• **YOUR TASK**
Restate word for word the lines of the records below, starting at the line that contains "Task: Click the green hamburger lines icon" and ending at the line that contains "This screenshot has width=1417, height=973.", with both of those lines included and nothing else.

• **MATERIAL SUPPLIED**
__________________________________________________

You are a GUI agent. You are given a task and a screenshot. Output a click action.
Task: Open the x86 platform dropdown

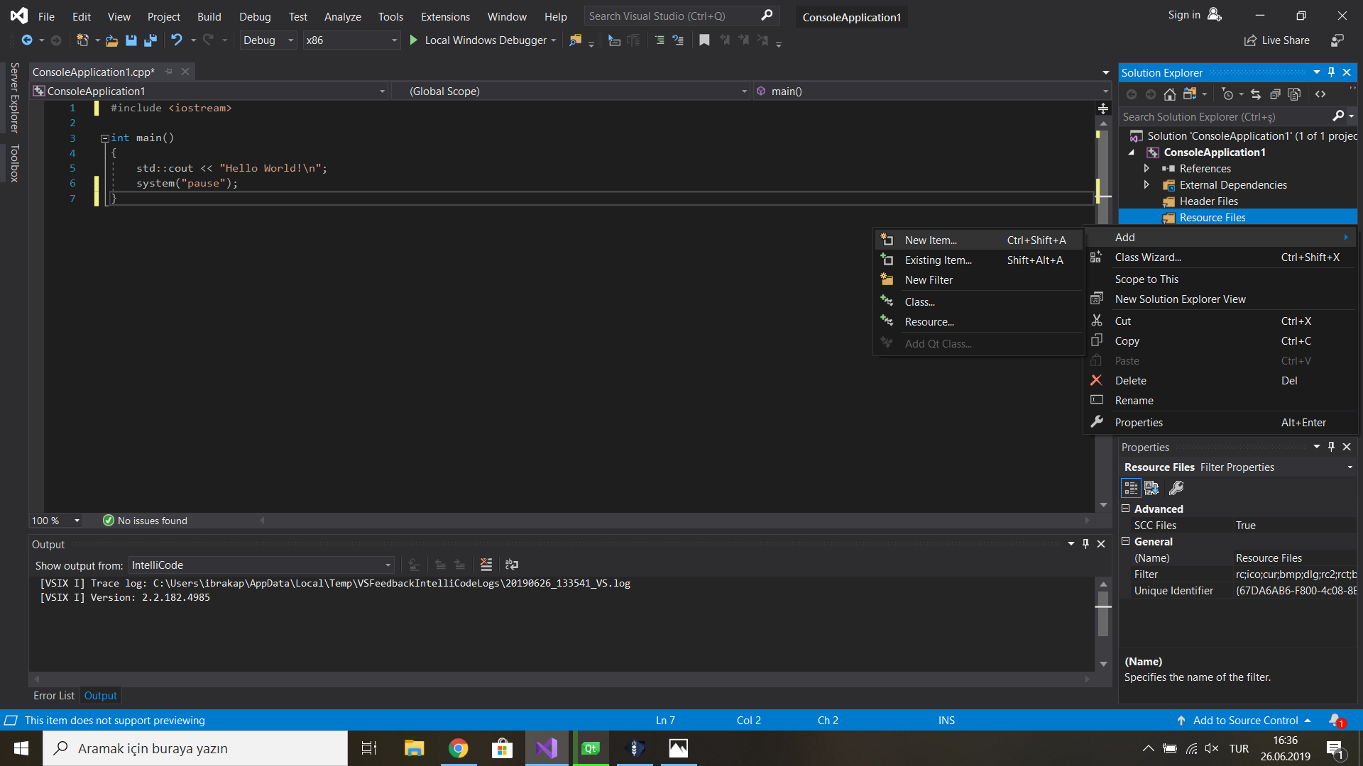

__________________________________________________

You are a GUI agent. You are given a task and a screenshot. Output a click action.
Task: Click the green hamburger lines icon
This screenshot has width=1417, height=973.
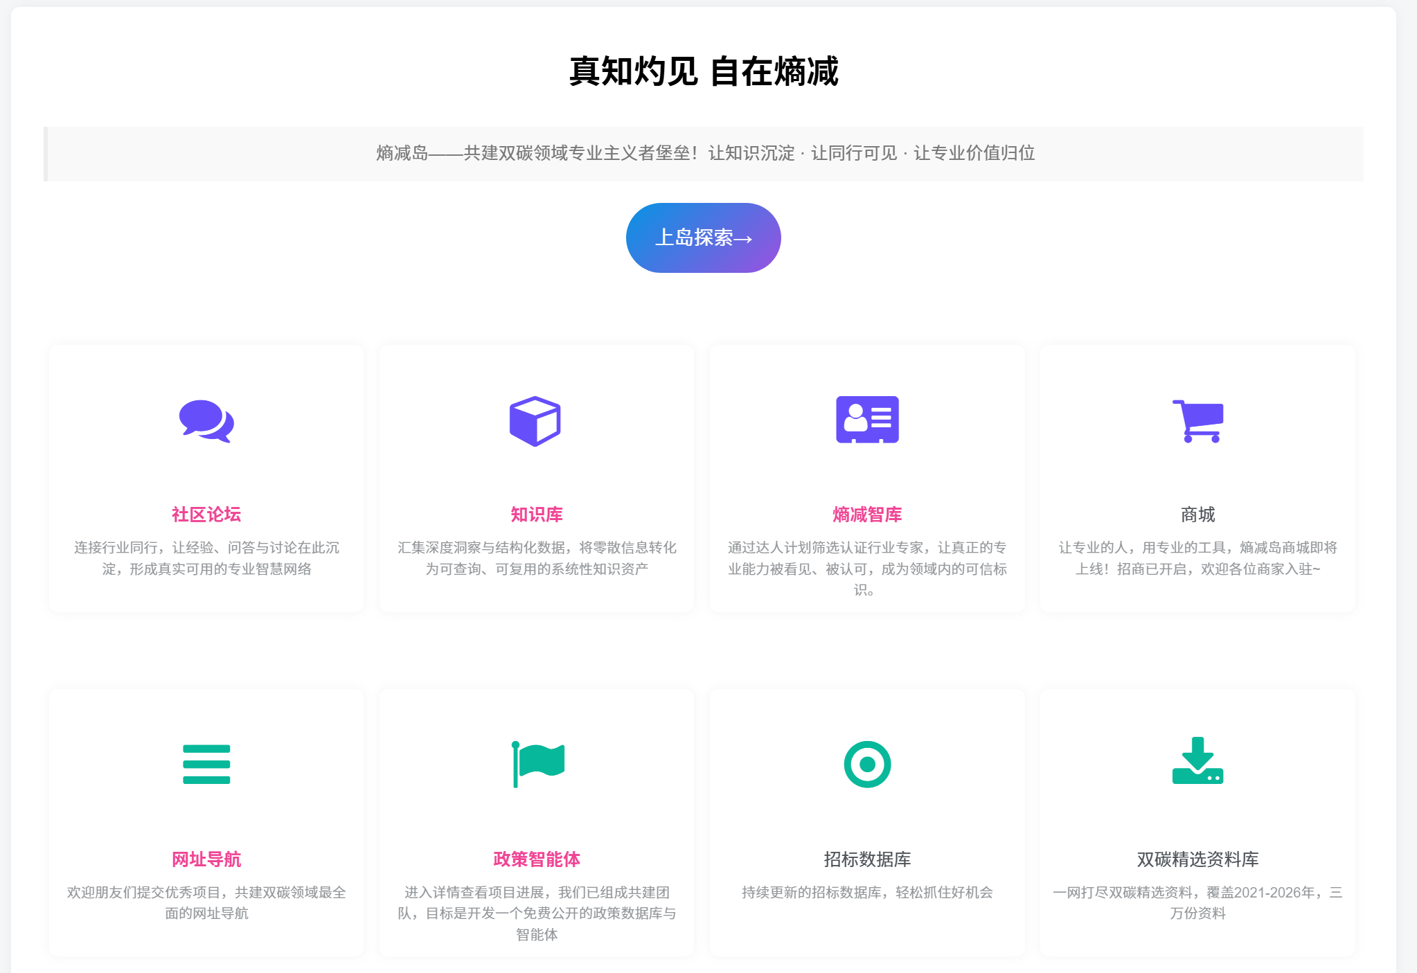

__________________________________________________

• **REPLY TO THE EXERCISE**
Task: Click the green hamburger lines icon
This screenshot has width=1417, height=973.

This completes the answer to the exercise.